Friday, August 8, 2008

Why I Write: To be honest about my personal experience

I've found that I like to write stuff that draws on my personal experience.

To take an example, Run (the script I'm working on now) draws on personal experiences and problems I've had in my life, and applies them to my characters. While also being a story about someone chased by a monster!

I find I enjoy my writing more when I'm drawing on personal experiences, and hopefully it makes the writing better as well.

My biggest problem with being honest is not so much around exposing myself, because I can always use the excuse "it's just fiction".

The thing I struggle with more is that when I use an idea, I can't use that idea in the future.

Every time I write about something that is personally important to me, I'm reluctant to let the idea go. Because I don't want to 'spend' the idea, particularly on projects that may not work out.

I'm the kind of guy who likes to have another trick up my sleeve. On the Myers Briggs scale, I come out as an introvert. Which means I like to figure out what I'm going to say before I say it. And one of the reasons I like to do that is that I like to stay in control, by keeping a little piece of myself in reserve. By keeping an idea or two up my sleeve.

When I'm writing in this honest way, I don't feel that comfort zone so much. I'm giving stuff away left, right, and centre. Which is scary for me, though it's exactly what I want to be doing. I'm scared of running dry and having nothing worthwhile left to say.

Honesty for me requires a leap of faith. A belief that the ideas I give away will be replenished, hopefully by better ideas... And so far that's been the case for me. The more I give, the more I've found to give.

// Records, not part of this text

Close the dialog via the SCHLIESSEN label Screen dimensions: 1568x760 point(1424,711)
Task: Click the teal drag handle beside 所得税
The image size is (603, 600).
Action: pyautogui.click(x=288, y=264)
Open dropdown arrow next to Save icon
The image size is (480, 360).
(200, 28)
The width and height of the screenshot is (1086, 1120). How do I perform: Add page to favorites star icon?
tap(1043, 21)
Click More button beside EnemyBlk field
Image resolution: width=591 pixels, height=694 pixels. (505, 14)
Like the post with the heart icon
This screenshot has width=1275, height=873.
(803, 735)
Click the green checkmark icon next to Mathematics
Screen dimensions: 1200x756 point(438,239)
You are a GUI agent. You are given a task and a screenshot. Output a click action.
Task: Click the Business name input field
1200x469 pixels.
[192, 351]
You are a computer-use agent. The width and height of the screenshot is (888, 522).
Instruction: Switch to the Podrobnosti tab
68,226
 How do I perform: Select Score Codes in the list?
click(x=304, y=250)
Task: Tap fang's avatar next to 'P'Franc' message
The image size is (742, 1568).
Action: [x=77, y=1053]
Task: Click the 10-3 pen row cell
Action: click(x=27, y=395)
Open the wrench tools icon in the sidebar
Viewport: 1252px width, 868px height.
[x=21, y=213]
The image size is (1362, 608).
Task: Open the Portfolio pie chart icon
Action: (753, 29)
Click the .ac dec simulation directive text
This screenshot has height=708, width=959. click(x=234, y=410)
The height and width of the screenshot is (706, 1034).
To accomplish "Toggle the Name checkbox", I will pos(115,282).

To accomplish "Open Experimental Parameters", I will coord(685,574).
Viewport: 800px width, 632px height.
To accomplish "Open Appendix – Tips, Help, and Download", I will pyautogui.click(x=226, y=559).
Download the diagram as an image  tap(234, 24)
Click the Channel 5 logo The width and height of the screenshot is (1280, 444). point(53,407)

So the worry that the bank will run dry has diminished for me over time. And I also kind of question what I'm saving stuff up for. It's not like I'm going to get to write forever!

1 comment:

the daily screenwriter said...

There's a saying that every writer writes the same story over and over. Which tends to be true, or trueish, of just about everyone, I think. So it doesn't actually matter if you revisit an idea. It's always going to be a different angle.